**Exercise instructions**
A: Name each person shown as the author of a message in the Spark 0.8.0 mailing-list thread.
B: Pick up the Spark 0.8.0 mailing-list thread after its last line and keep writing.

**Selected extract**
Re: Spark 0.8.0: bits need to come from ASF infrastructure

2013-09-26 Thread Roman Shaposhnik
On Thu, Sep 26, 2013 at 7:02 PM, Patrick Wendell  wrote:
> Chris et al,
>
> I'm -1 on this because it has many negative consequences for our existing 
> users:

Nobody is saying that closer.cgi should be the only link. But it should
be the leading link. IOW, if you could say something like:

click [closer.cgi |here] to download the XXX release of Spark from
the Apache Software Foundation mirror network or [here] to download
it from Amazon's CDN it would be fine.

> 3. Amazon Cloudfront is, as a whole, much more reliable and higher
> bandwidth than the mirror network.

My biggest problem with Amazon is that it seems to disallow listing.
That said -- it doesn't matter if it become a secondary link that
you make available.

Hope this helps.

Thanks,
Roman.


Re: Spark 0.8.0: bits need to come from ASF infrastructure

2013-09-26 Thread Patrick Wendell
Chris et al,

I'm -1 on this because it has many negative consequences for our existing users:

1. Users who do automated downloads based on our posted URL's (of
which we get many thousands each release) will no longer work. Now if
they do "wget XXX" with our posted link, it will fail in a weird way
to due to the redirect page. Is there a version of the closer.cgi
script which just performs 302 redirects instead of asking me to click
on a link?

2. All other users have to click through an additional page to
download the software.

3. Amazon Cloudfront is, as a whole, much more reliable and higher
bandwidth than the mirror network.

These are my concerns, that basically we're causing our users to have
a much worse experience. I've identified these concerns with moving to
the apache mirror, but perhaps I've overlooked some benefits that
would counteract these. Are there benefits?

I completely agree that we need to send users to the signatures and
hashes at the Apache release site (to verify the release). So I did
add the link to this directly adjacent to the download.

- Patrick

On Thu, Sep 26, 2013 at 3:50 PM, Chris Mattmann  wrote:
> Hey Guys,
>
> Yep the link should by the dyn/closer.cgi link on the website and +1
> to Roman's comment about auditing spark-project.org links to be replaced
> with ASF counterparts.
>
> Cheers,
> Chris
>
>
>
> -Original Message-
> From: Patrick Wendell 
> Reply-To: "dev@spark.incubator.apache.org" 
> Date: Wednesday, September 25, 2013 4:08 PM
> To: "dev@spark.incubator.apache.org" 
> Subject: Re: Spark 0.8.0: bits need to come from ASF infrastructure
>
>>Yep, we definitely need to just directly point people the location at
>>apache.org where they can find the hashes. I just updated the release
>>notes and downloads page to point to that site.

**Listed entries**
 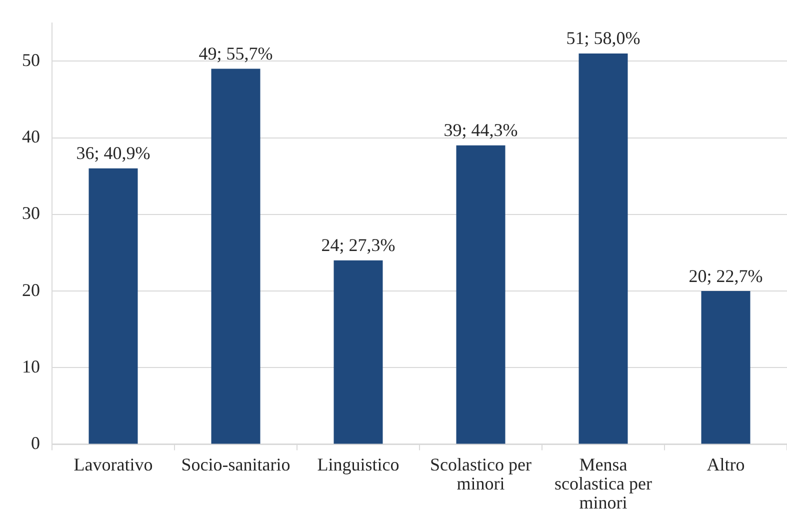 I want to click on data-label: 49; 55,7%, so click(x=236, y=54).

* * *

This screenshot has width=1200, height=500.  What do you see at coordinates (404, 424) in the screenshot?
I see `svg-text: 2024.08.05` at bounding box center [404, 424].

**Written answers**
A:
Roman Shaposhnik
Patrick Wendell
Chris Mattmann

B:
>>
>>I just wanted to point out that mirroring these through a CDN seems
>>philosophically the same as mirroring through Apache, since in neither
>>case do we expect the users to trust the artifact they download. We
>>just need to be more explicit that we are, indeed, mirroring and
>>explain that the trusted root is at apache.org
>>
>>- Patrick
>>
>>On Wed, Sep 25, 2013 at 3:56 PM, Roman Shaposhnik  wrote:
>>> On Wed, Sep 25, 2013 at 3:48 PM, Patrick Wendell 
>>>wrote:
>>>> Hey we've actually distributed our artifacts through amazon cloudfront
>>>> in the past (and that is where the website links redirect to).
>>>>
>>>> Since the apache mirrors don't distribute signatures anyways,
>>>
>>> True, but apache dist does. IOW, it is not uncommon for those
>>> having an automated build/fetching systems to get bits from
>>> one of the mirrors and then get the hashes directly from dist.
>>>
>>> In your current case, I don't think I know of a way to do that.
>>>
>>> Now, you may say that the current CDN you guys are you using
>>> is functioning like a mirror -- well, I'd say that it needs to be
>>> called out like one then.
>>>
>>> Otherwise, as a naive user I *really* have to guess where
>>> to get the hashes.
>>>
>>>> what is the difference between linking to an apache mirror vs using a
>>>>more
>>>> robust CDN? If people want to verify the downloads they need to go to
>>>> the apache root in either case.
>>>>
>>>> Is this just a cultural thing or is there some security reason?
>>>
>>> A bit of both I guess.
>>>
>>> Thanks,
>>> Roman.
>
>


Re: Spark 0.8.0: bits need to come from ASF infrastructure

2013-09-26 Thread Chris Mattmann
Hey Guys,

Yep the link should by the dyn/closer.cgi link on the website and +1
to Roman's comment about auditing spark-project.org links to be replaced
with ASF counterparts.

Cheers,
Chris



-Original Message-
From: Patrick Wendell 
Reply-To: "dev@spark.incubator.apache.org" 
Date: Wednesday, September 25, 2013 4:08 PM
To: "dev@spark.incubator.apache.org" 
Subject: Re: Spark 0.8.0: bits need to come from ASF infrastructure

>Yep, we definitely need to just directly point people the location at
>apache.org where they can find the hashes. I just updated the release
>notes and downloads page to point to that site.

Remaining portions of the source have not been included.